Não é isto que estamos vivendo?  O que estamos vendo em nosso país desde o golpe que depôs Dilma Rousseff, senão o furor cruel arquitetado pela lógica dos poderosos que negociam nossas vidas, nosso futuro, nossa dignidade como quem se arvora o direito de nos dizer em que lógica devemos viver e até mesmo, ironicamente, nos apontar, qual o estilo de nossa revolta?  Sim, pois assustadoramente até as estratégias dos espaços de críticas são contaminados por este cenário  de horror.

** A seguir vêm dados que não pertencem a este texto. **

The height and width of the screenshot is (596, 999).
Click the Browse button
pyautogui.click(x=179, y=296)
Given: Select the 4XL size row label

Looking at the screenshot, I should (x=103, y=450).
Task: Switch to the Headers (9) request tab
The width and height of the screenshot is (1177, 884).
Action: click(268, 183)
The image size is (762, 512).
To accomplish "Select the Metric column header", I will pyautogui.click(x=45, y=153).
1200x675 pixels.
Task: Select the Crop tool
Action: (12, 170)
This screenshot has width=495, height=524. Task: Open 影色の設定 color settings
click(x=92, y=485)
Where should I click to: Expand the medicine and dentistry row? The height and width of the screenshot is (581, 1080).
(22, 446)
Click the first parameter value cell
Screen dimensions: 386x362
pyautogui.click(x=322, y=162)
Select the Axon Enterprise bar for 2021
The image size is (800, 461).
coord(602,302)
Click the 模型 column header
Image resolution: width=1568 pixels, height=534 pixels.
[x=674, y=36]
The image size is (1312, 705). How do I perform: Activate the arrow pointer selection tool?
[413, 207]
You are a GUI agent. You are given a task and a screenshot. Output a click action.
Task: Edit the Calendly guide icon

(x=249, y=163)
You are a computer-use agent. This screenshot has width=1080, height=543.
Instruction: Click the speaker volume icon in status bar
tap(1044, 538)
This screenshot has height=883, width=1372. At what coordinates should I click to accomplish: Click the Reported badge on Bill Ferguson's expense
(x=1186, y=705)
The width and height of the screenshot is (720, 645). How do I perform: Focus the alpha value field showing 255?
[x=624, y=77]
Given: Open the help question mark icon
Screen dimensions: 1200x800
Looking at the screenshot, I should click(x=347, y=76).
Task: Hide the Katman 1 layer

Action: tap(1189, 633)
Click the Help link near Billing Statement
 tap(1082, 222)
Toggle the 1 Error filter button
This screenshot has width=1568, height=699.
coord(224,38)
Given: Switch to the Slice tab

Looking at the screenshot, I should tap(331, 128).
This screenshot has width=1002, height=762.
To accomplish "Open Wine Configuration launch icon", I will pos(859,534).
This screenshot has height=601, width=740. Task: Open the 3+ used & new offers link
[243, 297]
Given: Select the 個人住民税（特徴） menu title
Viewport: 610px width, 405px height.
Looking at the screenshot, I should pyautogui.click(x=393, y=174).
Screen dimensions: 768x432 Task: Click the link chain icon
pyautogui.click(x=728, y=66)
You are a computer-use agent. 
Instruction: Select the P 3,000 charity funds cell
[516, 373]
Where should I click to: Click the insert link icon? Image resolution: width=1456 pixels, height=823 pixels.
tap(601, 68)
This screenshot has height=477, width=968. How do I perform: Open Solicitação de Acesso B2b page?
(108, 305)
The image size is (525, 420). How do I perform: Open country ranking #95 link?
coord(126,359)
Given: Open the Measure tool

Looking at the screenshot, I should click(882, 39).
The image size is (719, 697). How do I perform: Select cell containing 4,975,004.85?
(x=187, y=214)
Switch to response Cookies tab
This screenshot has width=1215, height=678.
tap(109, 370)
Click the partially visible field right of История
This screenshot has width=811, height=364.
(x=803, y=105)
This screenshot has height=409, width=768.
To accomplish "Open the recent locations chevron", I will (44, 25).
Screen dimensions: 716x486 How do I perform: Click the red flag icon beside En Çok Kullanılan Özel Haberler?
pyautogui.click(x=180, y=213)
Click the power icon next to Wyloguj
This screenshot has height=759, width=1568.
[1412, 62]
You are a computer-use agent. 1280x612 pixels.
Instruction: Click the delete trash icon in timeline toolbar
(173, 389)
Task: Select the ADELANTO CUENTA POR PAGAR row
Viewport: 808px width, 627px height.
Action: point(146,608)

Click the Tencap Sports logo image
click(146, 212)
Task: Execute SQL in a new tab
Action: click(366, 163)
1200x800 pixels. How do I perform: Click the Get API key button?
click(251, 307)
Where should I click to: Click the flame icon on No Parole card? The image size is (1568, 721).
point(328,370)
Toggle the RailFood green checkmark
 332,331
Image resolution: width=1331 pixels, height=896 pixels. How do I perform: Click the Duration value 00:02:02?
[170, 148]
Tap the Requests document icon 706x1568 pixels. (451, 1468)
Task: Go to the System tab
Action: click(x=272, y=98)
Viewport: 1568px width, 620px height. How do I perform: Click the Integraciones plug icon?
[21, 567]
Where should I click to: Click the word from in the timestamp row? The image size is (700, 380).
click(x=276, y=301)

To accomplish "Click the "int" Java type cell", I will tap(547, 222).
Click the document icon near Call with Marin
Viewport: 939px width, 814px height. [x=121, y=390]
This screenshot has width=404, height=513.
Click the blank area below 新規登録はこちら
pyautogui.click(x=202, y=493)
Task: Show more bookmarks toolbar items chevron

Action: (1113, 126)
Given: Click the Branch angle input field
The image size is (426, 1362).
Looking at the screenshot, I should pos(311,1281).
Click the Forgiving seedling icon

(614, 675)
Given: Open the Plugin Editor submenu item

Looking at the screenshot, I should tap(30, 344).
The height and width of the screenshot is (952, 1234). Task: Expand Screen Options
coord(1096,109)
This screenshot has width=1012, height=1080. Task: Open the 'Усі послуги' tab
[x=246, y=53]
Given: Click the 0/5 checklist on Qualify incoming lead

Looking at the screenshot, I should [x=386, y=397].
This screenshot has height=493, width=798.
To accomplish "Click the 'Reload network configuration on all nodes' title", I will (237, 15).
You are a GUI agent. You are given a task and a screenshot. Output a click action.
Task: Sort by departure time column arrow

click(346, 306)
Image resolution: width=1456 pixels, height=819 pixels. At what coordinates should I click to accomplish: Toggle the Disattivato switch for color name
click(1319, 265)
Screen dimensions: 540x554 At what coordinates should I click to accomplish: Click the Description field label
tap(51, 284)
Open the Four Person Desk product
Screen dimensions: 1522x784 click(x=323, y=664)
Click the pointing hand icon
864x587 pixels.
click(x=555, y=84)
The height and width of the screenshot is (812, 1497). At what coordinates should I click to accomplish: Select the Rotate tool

Manoel Ricardo de Lima, em seu seminário lembrou a obra de Simone Weil, e a defesa que ela fazia de uma outra política do pensar, um pensar em outra política, uma politica que desmonte a política, uma política contra a política. [iv]                                                                                           Simone Weil. Imagem reproduzida da internet.

 

 

Como poderíamos minimamente operar em um desenho do contra-golpe? Como acionar a agulha para desativar bombas que inspirou este seminário? [v] Precisamos reconstruir espaços de revolta onde seja possível colocar em cena nossa recusa radical a estas lógicas de vida. Jacques Rancière é tão enfático em seus textos ao lembrar que o verdadeiro papel da política seria parar o poder, conter esta fúria sem limites que se referia Musil.  Portanto, é este o desafio proposto por Rancière, Como gerar dissenso diante do poder hegemônico?.[vi]  Aqui retorno a Platão que era categórico ao dizer que os melhores da política seriam aqueles que não queriam ser políticos.  Neste teatro da crueldade, que estamos vivendo em nosso país, universidades tem sido invadidas pela polícia em operações de guerra,  evidenciando uma lógica que está em curso de  desmonte da universidade pública.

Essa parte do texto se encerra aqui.